(Text section Opens)

Not everyone uses crystals during a Reiki treatment, but Sonja does. She dumped a small drawstring bag of rocks onto a massage table in front of me and asked me to choose as many or as few as I liked. “Your body instinctively knows what it needs, even if you don’t know what they mean,” she explained. I let my intuition take over and chose a few stones that appealed to me. She put the rest away and asked me to lie on the table on my back.

She played soft, meditative music in the background and got right to it. First, she lay a blanket on top of me. Then, she placed the crystals I had chosen in strategic places all over and around my body. Next, she said she would pray a bit and begin by hovering her hands above my face.

I kept my eyes closed for the duration of the treatment, and tried to stay open to and aware of the sensations I was experiencing. Sometimes she would hover her hands over me, and sometimes she would lay her hands over various parts of my body. Very early on, she stood behind my head and reached her hands around my neck to rest on the top middle of my chest. Since about the middle of February, when I made things final-final by officially declaring no-contact, I have been feeling a painful shortness of breath in that exact spot whenever I give too much though to him, or the things that happened and were said. As she lay her hands there, I felt this space as if it were a literal hole. There was some tingling, and a welling up of emotion. But then, quite quickly, it felt as if that hole was being stitched up. The emotions subsided, replaced by a feeling of strength and well-being. Shortly after that, she moved on, as if she had felt this too. I relaxed for the rest of the session, and don’t remember much of it. She focused largely on my left side, and the rest of the treatment was a very pleasant experience.

(Text section Closes)
(Data Opens)

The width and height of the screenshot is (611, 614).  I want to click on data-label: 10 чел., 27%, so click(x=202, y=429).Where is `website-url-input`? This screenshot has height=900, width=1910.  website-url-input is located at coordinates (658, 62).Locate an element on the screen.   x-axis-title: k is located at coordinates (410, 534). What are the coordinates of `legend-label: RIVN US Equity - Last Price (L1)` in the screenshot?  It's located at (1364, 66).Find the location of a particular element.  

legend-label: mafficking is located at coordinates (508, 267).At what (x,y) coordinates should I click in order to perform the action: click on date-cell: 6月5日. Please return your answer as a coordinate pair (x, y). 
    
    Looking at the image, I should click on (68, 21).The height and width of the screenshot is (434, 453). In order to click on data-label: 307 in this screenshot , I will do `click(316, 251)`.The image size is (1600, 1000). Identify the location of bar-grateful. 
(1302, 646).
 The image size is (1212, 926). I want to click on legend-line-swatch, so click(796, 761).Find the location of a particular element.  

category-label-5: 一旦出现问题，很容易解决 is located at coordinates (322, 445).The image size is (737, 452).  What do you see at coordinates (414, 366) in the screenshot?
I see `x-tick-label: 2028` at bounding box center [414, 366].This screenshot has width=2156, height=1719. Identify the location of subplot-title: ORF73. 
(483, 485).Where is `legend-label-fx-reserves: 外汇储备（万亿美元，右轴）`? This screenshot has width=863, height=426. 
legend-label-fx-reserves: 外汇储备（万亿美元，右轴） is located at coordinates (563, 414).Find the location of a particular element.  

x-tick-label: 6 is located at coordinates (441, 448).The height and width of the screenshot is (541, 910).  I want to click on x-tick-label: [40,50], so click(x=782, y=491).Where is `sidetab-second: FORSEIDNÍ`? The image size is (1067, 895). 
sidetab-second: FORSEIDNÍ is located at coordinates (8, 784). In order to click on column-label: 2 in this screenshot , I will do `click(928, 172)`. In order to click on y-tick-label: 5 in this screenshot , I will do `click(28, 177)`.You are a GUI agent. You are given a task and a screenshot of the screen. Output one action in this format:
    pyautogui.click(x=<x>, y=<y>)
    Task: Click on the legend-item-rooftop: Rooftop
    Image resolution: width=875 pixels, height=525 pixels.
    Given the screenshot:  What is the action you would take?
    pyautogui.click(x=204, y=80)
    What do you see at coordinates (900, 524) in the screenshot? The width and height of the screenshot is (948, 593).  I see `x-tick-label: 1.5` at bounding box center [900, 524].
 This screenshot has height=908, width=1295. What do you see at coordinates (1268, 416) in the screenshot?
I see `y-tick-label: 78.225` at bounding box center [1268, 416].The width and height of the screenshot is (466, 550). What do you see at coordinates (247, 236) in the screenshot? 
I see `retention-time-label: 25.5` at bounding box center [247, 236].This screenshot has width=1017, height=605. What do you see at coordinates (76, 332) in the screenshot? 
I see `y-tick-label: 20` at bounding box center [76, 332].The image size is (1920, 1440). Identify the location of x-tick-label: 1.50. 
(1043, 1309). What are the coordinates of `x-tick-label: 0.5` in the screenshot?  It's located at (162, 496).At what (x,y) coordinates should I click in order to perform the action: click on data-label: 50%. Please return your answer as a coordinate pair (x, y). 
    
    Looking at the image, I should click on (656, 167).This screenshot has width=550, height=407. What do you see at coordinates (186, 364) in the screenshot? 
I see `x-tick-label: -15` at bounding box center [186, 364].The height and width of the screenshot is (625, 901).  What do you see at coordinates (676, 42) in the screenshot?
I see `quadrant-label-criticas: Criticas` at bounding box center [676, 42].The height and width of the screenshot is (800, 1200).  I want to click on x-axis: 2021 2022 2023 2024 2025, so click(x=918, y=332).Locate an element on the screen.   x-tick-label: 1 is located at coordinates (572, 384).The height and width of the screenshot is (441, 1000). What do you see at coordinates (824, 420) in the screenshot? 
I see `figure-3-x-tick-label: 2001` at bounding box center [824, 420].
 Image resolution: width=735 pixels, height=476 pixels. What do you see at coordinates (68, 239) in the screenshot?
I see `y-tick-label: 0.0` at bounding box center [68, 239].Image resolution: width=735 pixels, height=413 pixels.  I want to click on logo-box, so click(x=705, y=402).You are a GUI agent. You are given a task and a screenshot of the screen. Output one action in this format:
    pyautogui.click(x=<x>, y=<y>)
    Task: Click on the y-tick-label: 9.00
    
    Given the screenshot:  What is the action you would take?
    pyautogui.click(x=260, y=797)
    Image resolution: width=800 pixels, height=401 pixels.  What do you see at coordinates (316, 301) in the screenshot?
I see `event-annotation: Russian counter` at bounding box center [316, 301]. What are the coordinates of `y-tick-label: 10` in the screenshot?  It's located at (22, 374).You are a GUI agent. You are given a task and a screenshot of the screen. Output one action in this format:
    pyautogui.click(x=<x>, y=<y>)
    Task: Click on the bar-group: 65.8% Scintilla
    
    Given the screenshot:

(Data Closes)

- _Action item 1_
In the Reiki account, why does Sonja ask the writer to pick whichever crystals feel right, even without knowing what they mean? Answer in one to three sentences.
- _Action item 2_
What sensations and feelings does the Reiki account describe while Sonja's hands rest on the top middle of the writer's chest?
- _Action item 3_
Quote the Reiki account, beginning at the words "She played soft, meditative" and stopping after "above my face.".

- _Answer space 1_
Sonja says the body instinctively knows what it needs, even when the person doesn't know what the stones mean. So the writer can choose by intuition, taking as many or as few as seem appealing.

- _Answer space 2_
- The space felt like a literal hole.
- Tingling.
- A welling up of emotion.
- A feeling that the hole was being stitched up.
- The emotions subsided and gave way to a feeling of strength and well-being.

- _Answer space 3_
She played soft, meditative music in the background and got right to it. First, she lay a blanket on top of me. Then, she placed the crystals I had chosen in strategic places all over and around my body. Next, she said she would pray a bit and begin by hovering her hands above my face.